Announcement

Collapse
No announcement yet.

Server Exchange

Collapse
X
 
  • Filter
  • Time
  • Show
Clear All
new posts

  • Originally posted by Mike Doty View Post
    The whole thing won't work or not using WSTRING?
    The whole thing will have issues at some stage. Almost immediately if it is UTF16 encoded.

    If you knew that the byte string was actually UTF8 encoded text, you would need to convert it to WSTRING using
    myWideString = UTF8ToCHR$(sBuffer).
    If you knew that it was UTF16 encoded text, you would have to use:
    IF nBytes THEN myWideString = PEEK$$(VARPTR(vByteArray(0)), nBytes/2)
    But since there is no indication what ResponseBody actually contains, how would you know which to do?

    You are either going to get spurious charactes such as CHRS(193) i.e. &HC1 or "Á" in UTF8 oro truncated test with the first Null in UTF16.

    Bottom line:
    Parsing ResponseBody for an HTML page is an ugly kludge for a poorly structured page .
    Try plugging http://www.garybeene.com/power/code/gbsnippets0052.htm into https://validator.w3.org/

    Initially it won't validate at all because it thinks it is UTF8 in accordance with the Server Response.
    "Sorry, I am unable to validate this document because on line 1 it contained one or more bytes that I cannot interpret as utf-8 (in other words, the bytes found are not valid values in the specified Character Encoding). Please check both the content of the file and the character encoding indication.​"

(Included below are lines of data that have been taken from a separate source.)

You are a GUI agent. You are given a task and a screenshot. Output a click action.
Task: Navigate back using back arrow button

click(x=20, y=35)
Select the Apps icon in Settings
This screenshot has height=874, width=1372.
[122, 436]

    Change the "encoding" manually to WIndows-1252 or ISO 8859-1
    and note the 362 Warnings and Errors identified on the page

    (If you tell it to validate as HTML2.0, you only get 136 errors )

    Comment


    • I will only use for text files,sql requests and downloading .exe files from my site so hopefully won't have any issues.

      Comment


      • Use the GetResponseHeader method to get the character encoding

        sContent = pWHttp.GetResponseHeader("Content-Type")
        IF INSTR (UCASE$(sContent), "CHARSET=UTF-8") > 0 THEN buffer = UTF8TOCHR$(buffer)

        Comment


        • Originally posted by Rod Macia View Post
          Use the GetResponseHeader method to get the character encoding

          sContent = pWHttp.GetResponseHeader("Content-Type")
          IF INSTR (UCASE$(sContent), "CHARSET=UTF-8") > 0 THEN buffer = UTF8TOCHR$(buffer)
          Nope, that't the whole problem and it's why the ResponseText is throwing an error.
          The Response header says the page is UTF8 encoded, but it ISN'T.
          The server just assumes that as the default encoding for web pages in the absence of a meta Content-Type on the page saying something different.
          The page is probably WIndows-1252 or ISO 8859-1 encoded (based in the &HA0 encoding of the nbsp.)

          Comment


          • Originally posted by Stuart McLachlan View Post

            Nope, that't the whole problem and it's why the ResponseText is throwing an error.
            The Response header says the page is UTF8 encoded, but it ISN'T.
            The server just assumes that as the default encoding for web pages in the absence of a meta Content-Type on the page saying something different.
            The page is probably WIndows-1252 or ISO 8859-1 encoded (based in the &HA0 encoding of the nbsp.)
            I understood your analysis of Gary's page.
            I was referring to the ResponseBody example not ResponseText.
            When it comes to Malformed html pages then we have to do what the browser is doing, take your best guess.

            Comment


            • That being said, UTF-8 accounts for about 97.8% of all the websites whose character encoding we know.
              Source: https://w3techs.com/technologies/details/en-utf8

              Comment


              • Originally posted by Rod Macia View Post

                I was referring to the ResponseBody example not ResponseText.
                And I was pointing out that the original issue with ResponseText was because it did what you suggested as a solution to not knonwing the correct encoding. - use the encoding from the ResponseHeader/
                When it comes to Malformed html pages then we have to do what the browser is doing, take your best guess.
                Which fails when you guess a WIndows-1252 encoded page is UTF8 encoded.

                Comment


                • When downloading an exe file what is internally used (content-length?)
                  I know nothing about this, but wondered why encoding doesn't matter when using urldownloadtofile?

                  Comment


                  • Originally posted by Rod Macia View Post
                    That being said, UTF-8 accounts for about 97.8% of all the websites whose character encoding we know.
                    Source: https://w3techs.com/technologies/details/en-utf8
                    Yep, and Gary's pages don't fall into either the 97.8% or the remaining 2.2% of websites whose character encoding we know.
                    They fall into the unreported number of pages whose character encoding we don't know.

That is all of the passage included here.